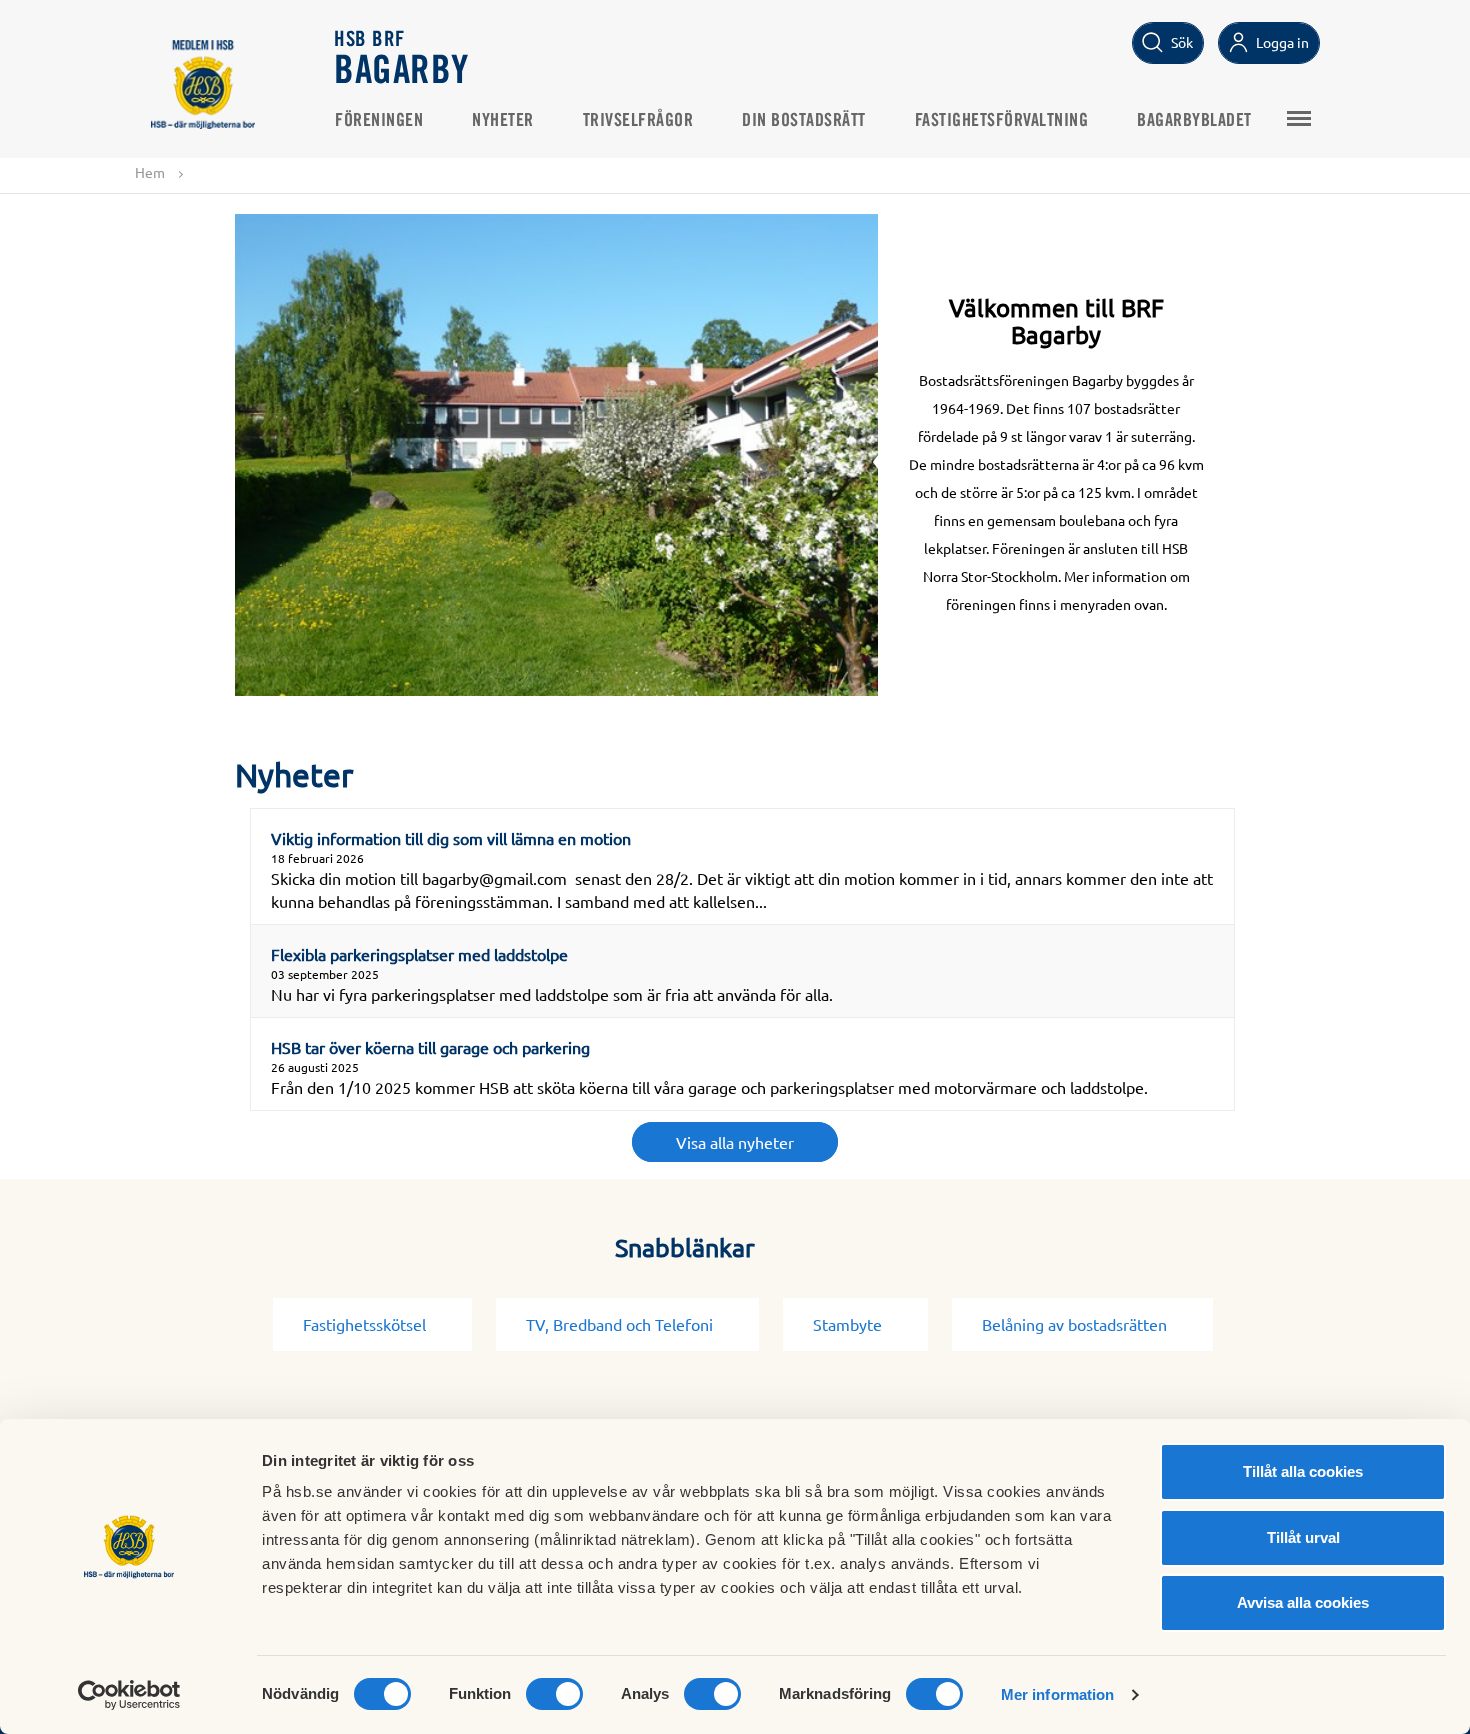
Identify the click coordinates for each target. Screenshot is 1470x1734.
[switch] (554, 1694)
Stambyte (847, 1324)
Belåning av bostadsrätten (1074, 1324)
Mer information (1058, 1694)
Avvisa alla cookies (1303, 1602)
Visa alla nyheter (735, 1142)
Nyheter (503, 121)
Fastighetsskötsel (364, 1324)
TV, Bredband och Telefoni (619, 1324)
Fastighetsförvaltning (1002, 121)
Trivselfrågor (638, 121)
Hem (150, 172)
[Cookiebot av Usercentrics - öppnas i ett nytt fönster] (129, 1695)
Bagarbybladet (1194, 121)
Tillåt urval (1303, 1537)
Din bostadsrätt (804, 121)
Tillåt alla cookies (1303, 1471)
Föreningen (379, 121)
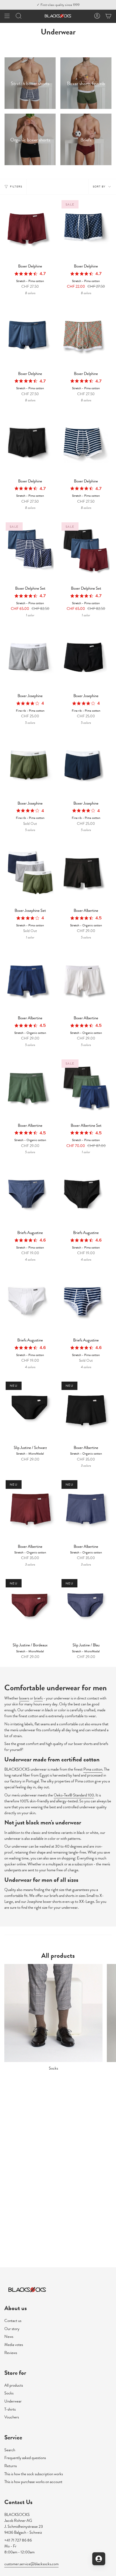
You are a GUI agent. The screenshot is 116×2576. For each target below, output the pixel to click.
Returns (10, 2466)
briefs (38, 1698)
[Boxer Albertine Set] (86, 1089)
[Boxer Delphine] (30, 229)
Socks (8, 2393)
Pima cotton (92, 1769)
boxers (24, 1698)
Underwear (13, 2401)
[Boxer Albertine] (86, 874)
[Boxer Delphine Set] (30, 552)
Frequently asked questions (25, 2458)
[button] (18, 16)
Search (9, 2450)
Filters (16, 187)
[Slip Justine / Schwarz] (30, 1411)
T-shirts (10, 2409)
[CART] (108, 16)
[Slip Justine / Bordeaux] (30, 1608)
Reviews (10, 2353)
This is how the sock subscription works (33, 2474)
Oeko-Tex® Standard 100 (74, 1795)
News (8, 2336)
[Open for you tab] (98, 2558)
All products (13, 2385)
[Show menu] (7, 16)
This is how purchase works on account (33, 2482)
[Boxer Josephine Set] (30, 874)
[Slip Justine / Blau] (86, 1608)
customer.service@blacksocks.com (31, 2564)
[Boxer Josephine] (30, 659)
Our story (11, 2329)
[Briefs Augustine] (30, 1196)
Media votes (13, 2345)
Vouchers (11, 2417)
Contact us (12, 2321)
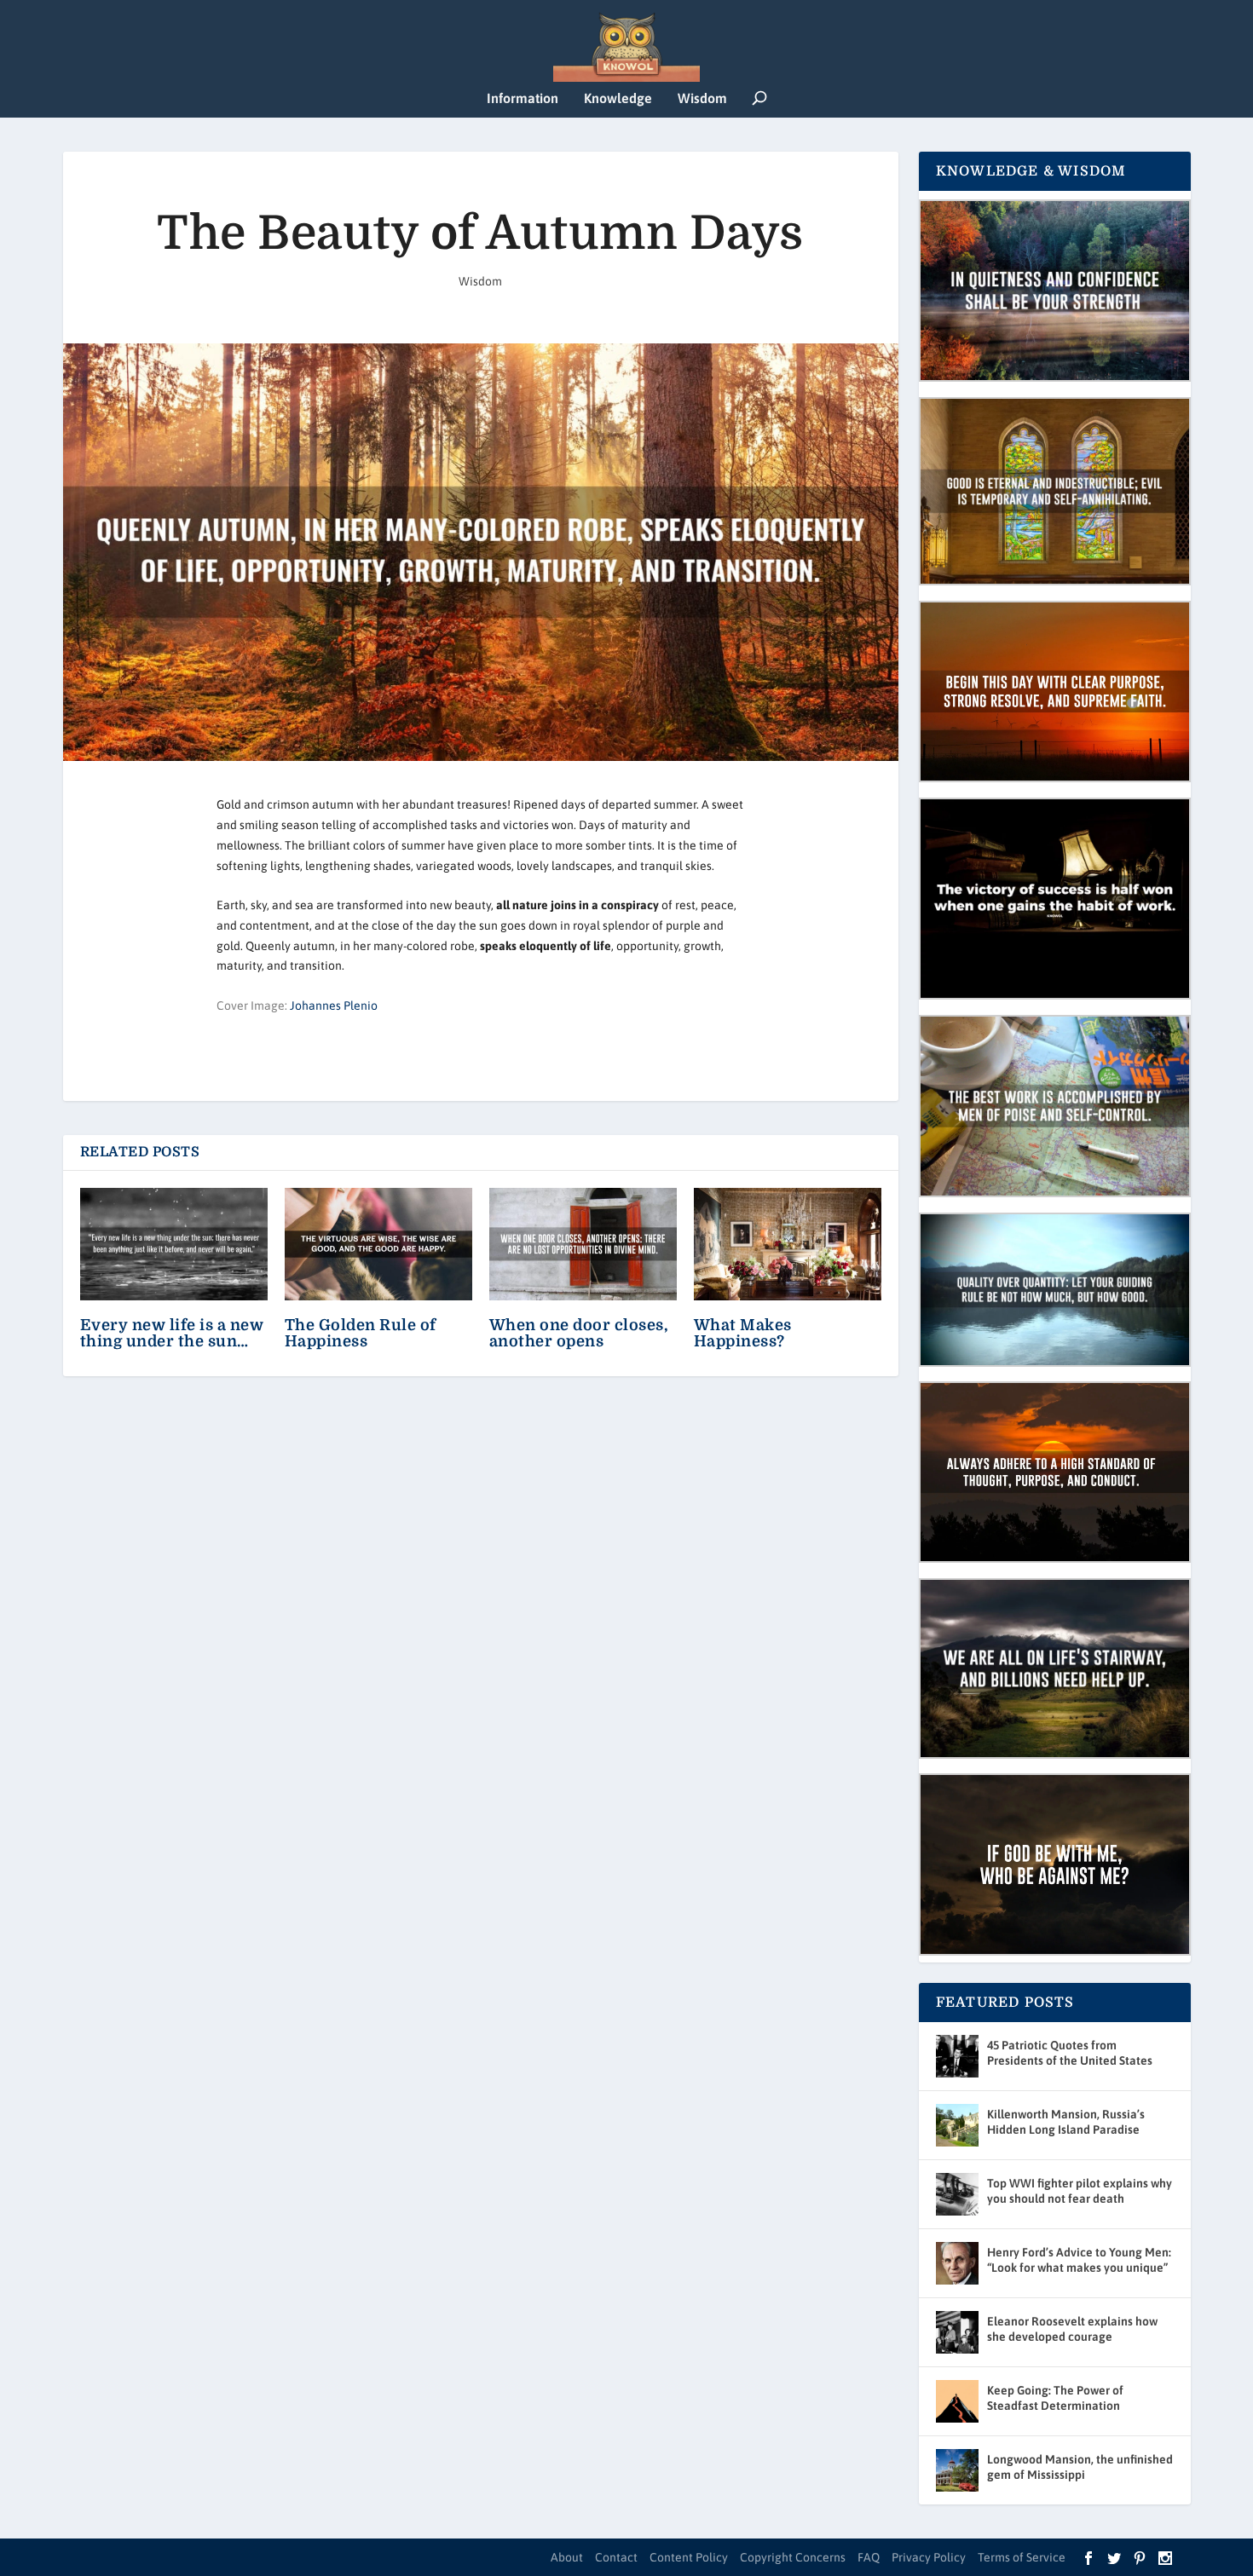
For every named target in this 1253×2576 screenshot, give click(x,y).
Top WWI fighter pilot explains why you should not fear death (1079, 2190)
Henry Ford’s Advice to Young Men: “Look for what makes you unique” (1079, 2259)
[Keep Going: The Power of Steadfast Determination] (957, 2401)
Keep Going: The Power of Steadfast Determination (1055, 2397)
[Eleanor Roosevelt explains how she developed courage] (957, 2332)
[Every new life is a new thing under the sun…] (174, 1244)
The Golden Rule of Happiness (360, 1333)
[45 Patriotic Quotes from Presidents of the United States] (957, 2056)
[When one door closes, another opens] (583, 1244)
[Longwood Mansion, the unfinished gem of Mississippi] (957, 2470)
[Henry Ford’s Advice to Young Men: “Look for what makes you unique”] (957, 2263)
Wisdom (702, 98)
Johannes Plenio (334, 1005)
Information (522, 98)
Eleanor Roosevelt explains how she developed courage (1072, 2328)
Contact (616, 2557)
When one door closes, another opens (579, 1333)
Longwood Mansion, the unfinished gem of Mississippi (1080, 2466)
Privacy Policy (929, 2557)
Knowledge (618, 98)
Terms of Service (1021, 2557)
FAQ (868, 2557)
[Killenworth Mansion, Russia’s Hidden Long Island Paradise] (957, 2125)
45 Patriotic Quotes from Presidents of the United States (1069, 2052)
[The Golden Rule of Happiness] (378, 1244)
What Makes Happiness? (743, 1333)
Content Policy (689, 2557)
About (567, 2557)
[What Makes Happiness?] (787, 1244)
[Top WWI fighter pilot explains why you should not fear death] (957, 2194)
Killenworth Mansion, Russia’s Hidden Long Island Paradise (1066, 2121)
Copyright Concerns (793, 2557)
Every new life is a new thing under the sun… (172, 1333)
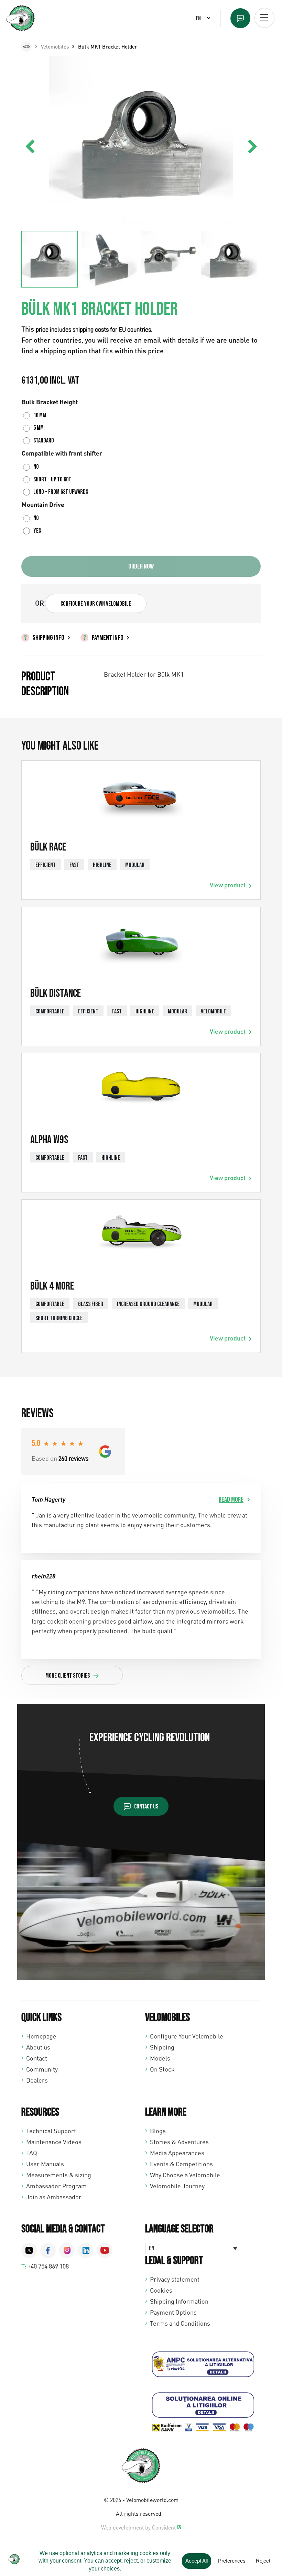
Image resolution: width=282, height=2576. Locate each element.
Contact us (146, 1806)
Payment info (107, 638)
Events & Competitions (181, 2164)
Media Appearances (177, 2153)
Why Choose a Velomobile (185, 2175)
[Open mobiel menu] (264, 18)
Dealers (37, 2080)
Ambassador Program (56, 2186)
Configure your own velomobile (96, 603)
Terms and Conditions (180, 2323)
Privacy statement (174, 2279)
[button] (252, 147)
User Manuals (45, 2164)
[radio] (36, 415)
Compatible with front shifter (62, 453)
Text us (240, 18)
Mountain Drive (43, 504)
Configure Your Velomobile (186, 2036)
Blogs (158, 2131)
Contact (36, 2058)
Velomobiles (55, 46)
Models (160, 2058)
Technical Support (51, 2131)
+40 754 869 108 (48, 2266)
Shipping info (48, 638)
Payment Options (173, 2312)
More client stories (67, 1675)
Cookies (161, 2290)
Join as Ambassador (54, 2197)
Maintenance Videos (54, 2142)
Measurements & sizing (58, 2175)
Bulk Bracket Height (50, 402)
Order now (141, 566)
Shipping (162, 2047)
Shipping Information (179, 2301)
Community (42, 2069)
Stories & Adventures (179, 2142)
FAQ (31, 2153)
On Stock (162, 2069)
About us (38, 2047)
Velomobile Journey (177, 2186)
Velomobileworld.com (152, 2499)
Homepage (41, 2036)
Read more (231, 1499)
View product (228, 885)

^^^^

## WORK ITEM
Leaving pictures aside, write out each record above exactly as given.

## TASK OUTPUT
Identify the click coordinates for each target. Screenshot is 1470x1734.
[switch] (554, 1694)
Stambyte (847, 1324)
Belåning av bostadsrätten (1074, 1324)
Mer information (1058, 1694)
Avvisa alla cookies (1303, 1602)
Visa alla nyheter (735, 1142)
Nyheter (503, 121)
Fastighetsskötsel (364, 1324)
TV, Bredband och Telefoni (619, 1324)
Fastighetsförvaltning (1002, 121)
Trivselfrågor (638, 121)
Hem (150, 172)
[Cookiebot av Usercentrics - öppnas i ett nytt fönster] (129, 1695)
Bagarbybladet (1194, 121)
Tillåt urval (1303, 1537)
Din bostadsrätt (804, 121)
Tillåt alla cookies (1303, 1471)
Föreningen (379, 121)
You are a GUI agent. The screenshot is 116×2576. For each target below, output the pixel to click.
Returns (10, 2466)
briefs (38, 1698)
[Boxer Albertine Set] (86, 1089)
[Boxer Delphine] (30, 229)
Socks (8, 2393)
Pima cotton (92, 1769)
boxers (24, 1698)
Underwear (13, 2401)
[Boxer Albertine] (86, 874)
[Boxer Delphine Set] (30, 552)
Frequently asked questions (25, 2458)
[button] (18, 16)
Search (9, 2450)
Filters (16, 187)
[Slip Justine / Schwarz] (30, 1411)
T-shirts (10, 2409)
[CART] (108, 16)
[Slip Justine / Bordeaux] (30, 1608)
Reviews (10, 2353)
This is how the sock subscription works (33, 2474)
Oeko-Tex® Standard 100 (74, 1795)
News (8, 2336)
[Open for you tab] (98, 2558)
All products (13, 2385)
[Show menu] (7, 16)
This is how purchase works on account (33, 2482)
[Boxer Josephine Set] (30, 874)
[Slip Justine / Blau] (86, 1608)
customer.service@blacksocks.com (31, 2564)
[Boxer Josephine] (30, 659)
Our story (11, 2329)
[Briefs Augustine] (30, 1196)
Media votes (13, 2345)
Vouchers (11, 2417)
Contact us (12, 2321)
For every named target in this 1253×2576 screenshot, give click(x,y).
Top WWI fighter pilot explains why you should not fear death (1079, 2190)
Henry Ford’s Advice to Young Men: “Look for what makes you unique” (1079, 2259)
[Keep Going: The Power of Steadfast Determination] (957, 2401)
Keep Going: The Power of Steadfast Determination (1055, 2397)
[Eleanor Roosevelt explains how she developed courage] (957, 2332)
[Every new life is a new thing under the sun…] (174, 1244)
The Golden Rule of Happiness (360, 1333)
[45 Patriotic Quotes from Presidents of the United States] (957, 2056)
[When one door closes, another opens] (583, 1244)
[Longwood Mansion, the unfinished gem of Mississippi] (957, 2470)
[Henry Ford’s Advice to Young Men: “Look for what makes you unique”] (957, 2263)
Wisdom (702, 98)
Johannes Plenio (334, 1005)
Information (522, 98)
Eleanor Roosevelt explains how she developed courage (1072, 2328)
Contact (616, 2557)
When one door closes, another opens (579, 1333)
Longwood Mansion, the unfinished gem of Mississippi (1080, 2466)
Privacy Policy (929, 2557)
Knowledge (618, 98)
Terms of Service (1021, 2557)
FAQ (868, 2557)
[Killenworth Mansion, Russia’s Hidden Long Island Paradise] (957, 2125)
45 Patriotic Quotes from Presidents of the United States (1069, 2052)
[The Golden Rule of Happiness] (378, 1244)
What Makes Happiness? (743, 1333)
Content Policy (689, 2557)
About (567, 2557)
[What Makes Happiness?] (787, 1244)
[Top WWI fighter pilot explains why you should not fear death] (957, 2194)
Killenworth Mansion, Russia’s Hidden Long Island Paradise (1066, 2121)
Copyright Concerns (793, 2557)
Every new life is a new thing under the sun… (172, 1333)
Image resolution: width=282, height=2576. Locate each element.
Contact us (146, 1806)
Payment info (107, 638)
Events & Competitions (181, 2164)
Media Appearances (177, 2153)
Why Choose a Velomobile (185, 2175)
[Open mobiel menu] (264, 18)
Dealers (37, 2080)
Ambassador Program (56, 2186)
Configure your own velomobile (96, 603)
Terms and Conditions (180, 2323)
Privacy statement (174, 2279)
[button] (252, 147)
User Manuals (45, 2164)
[radio] (36, 415)
Compatible with front shifter (62, 453)
Text us (240, 18)
Mountain Drive (43, 504)
Configure Your Velomobile (186, 2036)
Blogs (158, 2131)
Contact (36, 2058)
Velomobiles (55, 46)
Models (160, 2058)
Technical Support (51, 2131)
+40 754 869 108 (48, 2266)
Shipping info (48, 638)
Payment Options (173, 2312)
More client stories (67, 1675)
Cookies (161, 2290)
Join as Ambassador (54, 2197)
Maintenance Videos (54, 2142)
Measurements & sizing (58, 2175)
Bulk Bracket Height (50, 402)
Order now (141, 566)
Shipping (162, 2047)
Shipping Information (179, 2301)
Community (42, 2069)
Stories & Adventures (179, 2142)
FAQ (31, 2153)
On Stock (162, 2069)
About us (38, 2047)
Velomobile Journey (177, 2186)
Velomobileworld.com (152, 2499)
Homepage (41, 2036)
Read more (231, 1499)
View product (228, 885)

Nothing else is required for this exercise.